San Francisco – As the FBI is rushing to build a “bigger, faster and better” biometrics database, it’s also dragging its feet in releasing information related to the program’s impact on the American public. In response, the Electronic Frontier Foundation (EFF) today filed a lawsuit to compel the FBI to produce records to satisfy three outstanding Freedom of Information Act requests that EFF submitted one year ago to shine light on the program and its face-recognition components.
Since early 2011, EFF has been closely following the FBI’s work to build out its Next Generation Identification (NGI) biometrics database, which would replace and expand upon the Integrated Automated Fingerprint Identification System (IAFIS). The new program will include multiple biometric identifiers, such as iris scans, palm prints, face-recognition-ready photos, and voice data, and that information will be shared with other agencies at the local, state, federal and international levels. The face recognition component is set to launch in 2014.

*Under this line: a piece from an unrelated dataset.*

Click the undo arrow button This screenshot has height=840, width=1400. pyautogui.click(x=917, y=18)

“NGI will result in a massive expansion of government data collection for both criminal and noncriminal purposes,” says EFF Staff Attorney Jennifer Lynch, who testified before the U.S. Senate on the privacy implications of facial recognition technology in July of last year. “Biometrics programs present critical threats to civil liberties and privacy. Face-recognition technology is among the most alarming new developments, because Americans cannot easily take precautions against the covert, remote, and mass capture of their images.”
In the complaint filed with the U.S. District Court for the Northern District of California, EFF is asking a judge to enforce EFF’s FOIA requests, which were sent to the FBI in June and July of last year. The information sought includes agreements and discussions between the FBI and various state agencies regarding the face-recognition program; records addressing the reliability of face-recognition technology; and documentation of the FBI’s plan to merge civilian and criminal records in a single repository. EFF is also seeking disclosure of the total number of face-recognition capable records currently in the FBI’s database, as well as the proposed number at deployment.

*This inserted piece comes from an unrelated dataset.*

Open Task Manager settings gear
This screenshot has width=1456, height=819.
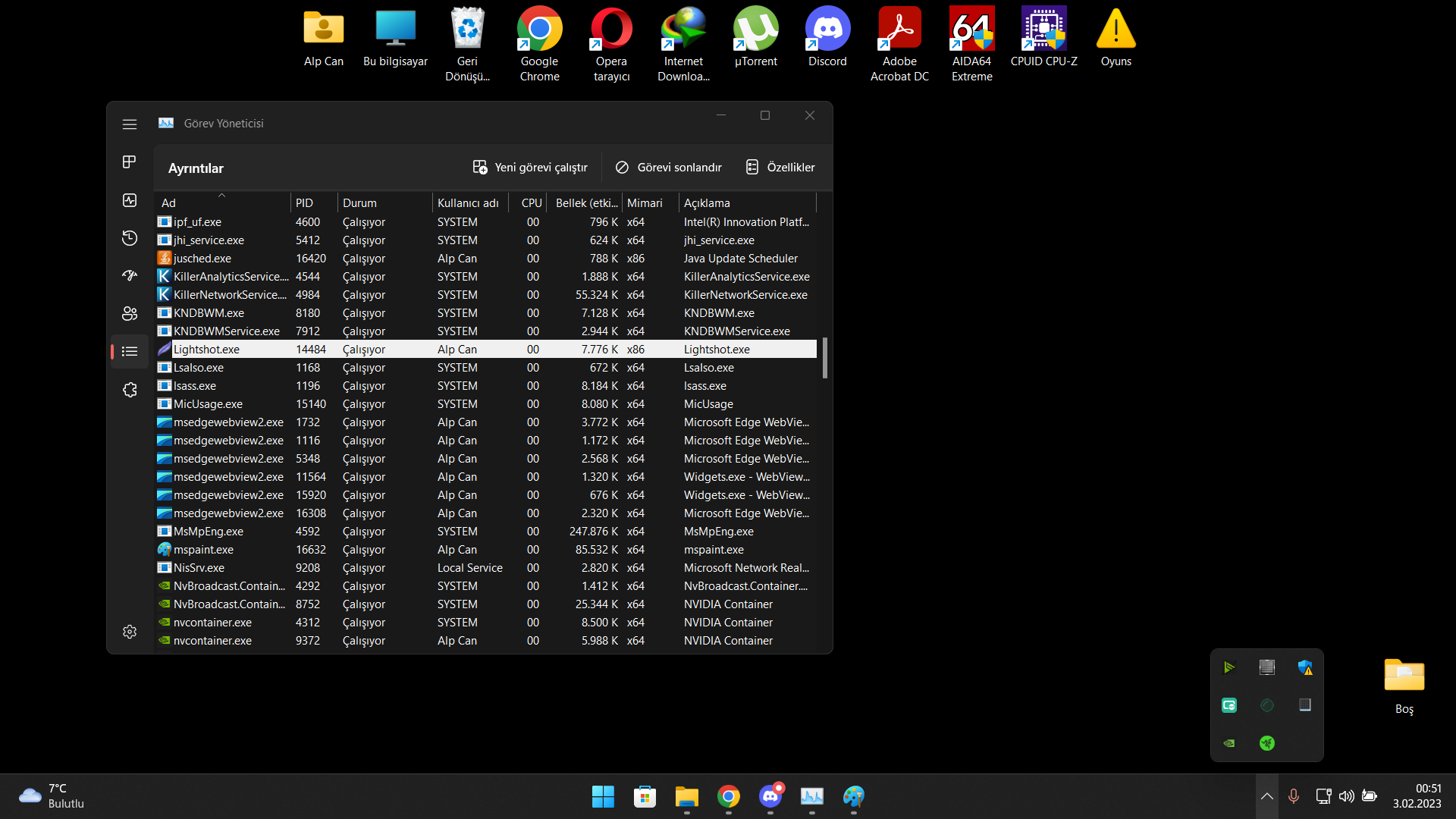click(129, 632)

NGI will have an unprecedented impact on Americans’ privacy interests, and yet the FBI has not updated its Privacy Impact Assessment since 2008, well before it built the system and signed agreements with several states for an early roll-out of the program.
“Before the federal government decides to expand its surveillance powers, there needs to be a public debate,” Lynch says. “But there can be no public debate until the details of the program are presented to the public.”